The Strengths and Weaknesses of 3 Proportional Voting Methods

There are three methods of proportional representation advocates most commonly present: cumulative voting, limited voting, and ranked-choice voting. Each has been used in the United States, mainly in local and county elections, with decent success.

The first two systems only simulate proportional voting while ranked-choice can fully incorporate proportional voting.

 

Cumulative voting is a system used in multi-seat elections where the voter is given a number of ballots equal to the number of seats being elected. The voter can then, in turn, allocate these ballots as they see fit.

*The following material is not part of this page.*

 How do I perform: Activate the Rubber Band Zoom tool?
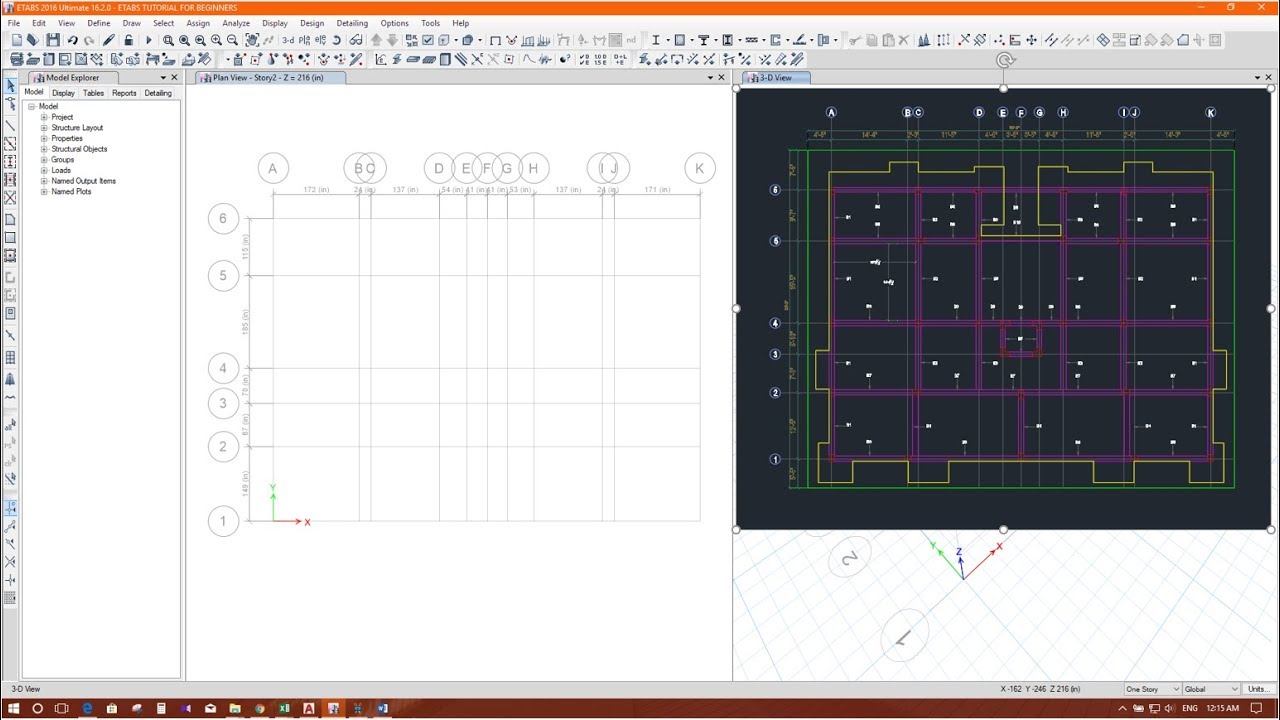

For example, in the Kansas congressional elections, there are four seats up for grabs with nine candidates running in November. Each voter would be given four ballots. Voters could give all four of the seats to one candidate or could spread the ballots out through any number of combinations.

The Amarillo Independent School District in Texas is the largest jurisdiction in the nation to use cumulative voting. Prior to instituting the voting method, there had not been a minority member of the school board since the 1970s — even though the total population was 22 percent minority (16 percent Latino, 6 percent African-American).

After the first two election cycles with cumulative voting (2000 & 2002), the school board featured two Latino members, and one African-American. Forty-three percent of the seats were held by minority representatives — considerably larger than the demographics of the population at large.

The single greatest advantage to cumulative voting is that voters can specifically emphasize their preferences by giving candidates more than one vote.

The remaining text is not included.